TASK STATEMENT: Reproduce each entry below in full, exactly as it was given.

(Collected data)

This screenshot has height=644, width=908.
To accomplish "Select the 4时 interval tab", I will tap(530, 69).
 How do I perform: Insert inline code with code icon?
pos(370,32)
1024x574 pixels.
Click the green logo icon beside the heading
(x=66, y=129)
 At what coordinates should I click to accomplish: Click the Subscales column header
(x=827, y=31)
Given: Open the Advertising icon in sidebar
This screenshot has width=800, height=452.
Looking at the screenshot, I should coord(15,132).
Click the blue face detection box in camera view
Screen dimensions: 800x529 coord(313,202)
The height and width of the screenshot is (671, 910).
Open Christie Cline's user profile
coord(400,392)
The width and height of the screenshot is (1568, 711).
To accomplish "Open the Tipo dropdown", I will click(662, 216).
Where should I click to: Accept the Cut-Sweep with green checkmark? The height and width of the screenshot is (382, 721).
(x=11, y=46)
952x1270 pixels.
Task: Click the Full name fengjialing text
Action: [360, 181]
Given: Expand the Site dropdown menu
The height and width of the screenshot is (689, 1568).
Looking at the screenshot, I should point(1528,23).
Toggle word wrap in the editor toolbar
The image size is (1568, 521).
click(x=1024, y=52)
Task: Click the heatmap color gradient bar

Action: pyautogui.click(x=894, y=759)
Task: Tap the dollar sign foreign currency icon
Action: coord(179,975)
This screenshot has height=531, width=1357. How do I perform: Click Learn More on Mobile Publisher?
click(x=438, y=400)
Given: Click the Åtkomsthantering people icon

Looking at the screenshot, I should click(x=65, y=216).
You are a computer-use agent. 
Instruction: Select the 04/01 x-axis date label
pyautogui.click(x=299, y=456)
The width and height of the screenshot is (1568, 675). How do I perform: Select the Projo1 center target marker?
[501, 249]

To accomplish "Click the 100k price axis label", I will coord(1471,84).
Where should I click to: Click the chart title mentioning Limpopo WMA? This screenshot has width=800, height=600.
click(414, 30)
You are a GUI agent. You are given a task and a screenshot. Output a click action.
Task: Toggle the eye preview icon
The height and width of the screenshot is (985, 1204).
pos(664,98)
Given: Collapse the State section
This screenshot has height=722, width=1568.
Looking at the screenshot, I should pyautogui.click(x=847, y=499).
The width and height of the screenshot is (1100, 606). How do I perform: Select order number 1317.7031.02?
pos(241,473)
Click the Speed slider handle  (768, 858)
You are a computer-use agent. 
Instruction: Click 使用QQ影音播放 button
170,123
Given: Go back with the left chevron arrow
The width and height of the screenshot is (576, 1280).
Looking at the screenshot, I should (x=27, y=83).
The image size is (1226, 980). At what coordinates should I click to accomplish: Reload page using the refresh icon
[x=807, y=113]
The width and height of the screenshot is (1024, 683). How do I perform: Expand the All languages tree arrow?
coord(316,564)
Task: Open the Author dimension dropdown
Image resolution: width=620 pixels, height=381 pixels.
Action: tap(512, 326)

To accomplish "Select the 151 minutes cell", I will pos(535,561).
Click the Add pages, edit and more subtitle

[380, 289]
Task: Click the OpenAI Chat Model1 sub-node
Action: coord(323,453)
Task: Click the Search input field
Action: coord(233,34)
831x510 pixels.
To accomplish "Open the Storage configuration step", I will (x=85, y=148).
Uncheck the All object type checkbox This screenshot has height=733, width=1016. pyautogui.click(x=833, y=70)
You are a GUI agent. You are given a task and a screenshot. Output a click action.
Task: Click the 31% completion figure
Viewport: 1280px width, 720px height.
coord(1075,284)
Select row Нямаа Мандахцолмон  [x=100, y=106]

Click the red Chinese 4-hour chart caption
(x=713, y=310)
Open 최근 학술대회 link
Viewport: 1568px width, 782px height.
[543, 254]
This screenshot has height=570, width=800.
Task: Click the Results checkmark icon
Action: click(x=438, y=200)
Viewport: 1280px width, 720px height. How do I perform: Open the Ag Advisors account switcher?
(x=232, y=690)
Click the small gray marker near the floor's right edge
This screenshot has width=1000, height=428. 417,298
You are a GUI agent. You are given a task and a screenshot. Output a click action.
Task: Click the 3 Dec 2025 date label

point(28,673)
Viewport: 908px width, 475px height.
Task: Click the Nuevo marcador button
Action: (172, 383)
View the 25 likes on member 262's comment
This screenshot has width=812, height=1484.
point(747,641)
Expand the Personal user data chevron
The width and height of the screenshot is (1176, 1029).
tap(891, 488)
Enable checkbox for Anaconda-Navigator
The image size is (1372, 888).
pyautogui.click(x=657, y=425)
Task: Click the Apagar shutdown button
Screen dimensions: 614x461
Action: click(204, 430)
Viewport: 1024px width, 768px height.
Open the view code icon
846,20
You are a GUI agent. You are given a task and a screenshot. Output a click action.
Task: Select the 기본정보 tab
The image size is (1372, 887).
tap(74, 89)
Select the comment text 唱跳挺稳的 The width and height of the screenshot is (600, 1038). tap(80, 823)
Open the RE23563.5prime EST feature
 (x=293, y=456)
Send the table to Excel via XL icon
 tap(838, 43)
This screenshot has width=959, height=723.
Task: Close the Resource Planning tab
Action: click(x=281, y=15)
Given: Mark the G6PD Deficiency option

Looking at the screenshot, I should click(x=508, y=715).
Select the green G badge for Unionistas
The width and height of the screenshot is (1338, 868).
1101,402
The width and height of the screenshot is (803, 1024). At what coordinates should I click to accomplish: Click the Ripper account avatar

COMPLETED EXERCISE:
This screenshot has height=644, width=908.
To accomplish "Select the 4时 interval tab", I will tap(530, 69).
 How do I perform: Insert inline code with code icon?
pos(370,32)
1024x574 pixels.
Click the green logo icon beside the heading
(x=66, y=129)
 At what coordinates should I click to accomplish: Click the Subscales column header
(x=827, y=31)
Given: Open the Advertising icon in sidebar
This screenshot has width=800, height=452.
Looking at the screenshot, I should coord(15,132).
Click the blue face detection box in camera view
Screen dimensions: 800x529 coord(313,202)
The height and width of the screenshot is (671, 910).
Open Christie Cline's user profile
coord(400,392)
The width and height of the screenshot is (1568, 711).
To accomplish "Open the Tipo dropdown", I will click(662, 216).
Where should I click to: Accept the Cut-Sweep with green checkmark? The height and width of the screenshot is (382, 721).
(x=11, y=46)
952x1270 pixels.
Task: Click the Full name fengjialing text
Action: [360, 181]
Given: Expand the Site dropdown menu
The height and width of the screenshot is (689, 1568).
Looking at the screenshot, I should point(1528,23).
Toggle word wrap in the editor toolbar
The image size is (1568, 521).
click(x=1024, y=52)
Task: Click the heatmap color gradient bar

Action: pyautogui.click(x=894, y=759)
Task: Tap the dollar sign foreign currency icon
Action: coord(179,975)
This screenshot has height=531, width=1357. How do I perform: Click Learn More on Mobile Publisher?
click(x=438, y=400)
Given: Click the Åtkomsthantering people icon

Looking at the screenshot, I should click(x=65, y=216).
You are a computer-use agent. 
Instruction: Select the 04/01 x-axis date label
pyautogui.click(x=299, y=456)
The width and height of the screenshot is (1568, 675). How do I perform: Select the Projo1 center target marker?
[501, 249]

To accomplish "Click the 100k price axis label", I will coord(1471,84).
Where should I click to: Click the chart title mentioning Limpopo WMA? This screenshot has width=800, height=600.
click(414, 30)
You are a GUI agent. You are given a task and a screenshot. Output a click action.
Task: Toggle the eye preview icon
The height and width of the screenshot is (985, 1204).
pos(664,98)
Given: Collapse the State section
This screenshot has height=722, width=1568.
Looking at the screenshot, I should pyautogui.click(x=847, y=499).
The width and height of the screenshot is (1100, 606). How do I perform: Select order number 1317.7031.02?
pos(241,473)
Click the Speed slider handle  (768, 858)
You are a computer-use agent. 
Instruction: Click 使用QQ影音播放 button
170,123
Given: Go back with the left chevron arrow
The width and height of the screenshot is (576, 1280).
Looking at the screenshot, I should (x=27, y=83).
The image size is (1226, 980). At what coordinates should I click to accomplish: Reload page using the refresh icon
[x=807, y=113]
The width and height of the screenshot is (1024, 683). How do I perform: Expand the All languages tree arrow?
coord(316,564)
Task: Open the Author dimension dropdown
Image resolution: width=620 pixels, height=381 pixels.
Action: tap(512, 326)

To accomplish "Select the 151 minutes cell", I will pos(535,561).
Click the Add pages, edit and more subtitle

[380, 289]
Task: Click the OpenAI Chat Model1 sub-node
Action: coord(323,453)
Task: Click the Search input field
Action: coord(233,34)
831x510 pixels.
To accomplish "Open the Storage configuration step", I will (x=85, y=148).
Uncheck the All object type checkbox This screenshot has height=733, width=1016. pyautogui.click(x=833, y=70)
You are a GUI agent. You are given a task and a screenshot. Output a click action.
Task: Click the 31% completion figure
Viewport: 1280px width, 720px height.
coord(1075,284)
Select row Нямаа Мандахцолмон  [x=100, y=106]

Click the red Chinese 4-hour chart caption
(x=713, y=310)
Open 최근 학술대회 link
Viewport: 1568px width, 782px height.
[543, 254]
This screenshot has height=570, width=800.
Task: Click the Results checkmark icon
Action: click(x=438, y=200)
Viewport: 1280px width, 720px height. How do I perform: Open the Ag Advisors account switcher?
(x=232, y=690)
Click the small gray marker near the floor's right edge
This screenshot has width=1000, height=428. 417,298
You are a GUI agent. You are given a task and a screenshot. Output a click action.
Task: Click the 3 Dec 2025 date label

point(28,673)
Viewport: 908px width, 475px height.
Task: Click the Nuevo marcador button
Action: (172, 383)
View the 25 likes on member 262's comment
This screenshot has width=812, height=1484.
point(747,641)
Expand the Personal user data chevron
The width and height of the screenshot is (1176, 1029).
tap(891, 488)
Enable checkbox for Anaconda-Navigator
The image size is (1372, 888).
pyautogui.click(x=657, y=425)
Task: Click the Apagar shutdown button
Screen dimensions: 614x461
Action: click(204, 430)
Viewport: 1024px width, 768px height.
Open the view code icon
846,20
You are a GUI agent. You are given a task and a screenshot. Output a click action.
Task: Select the 기본정보 tab
The image size is (1372, 887).
tap(74, 89)
Select the comment text 唱跳挺稳的 The width and height of the screenshot is (600, 1038). tap(80, 823)
Open the RE23563.5prime EST feature
 (x=293, y=456)
Send the table to Excel via XL icon
 tap(838, 43)
This screenshot has width=959, height=723.
Task: Close the Resource Planning tab
Action: click(x=281, y=15)
Given: Mark the G6PD Deficiency option

Looking at the screenshot, I should click(x=508, y=715).
Select the green G badge for Unionistas
The width and height of the screenshot is (1338, 868).
1101,402
The width and height of the screenshot is (803, 1024). At what coordinates should I click to accomplish: Click the Ripper account avatar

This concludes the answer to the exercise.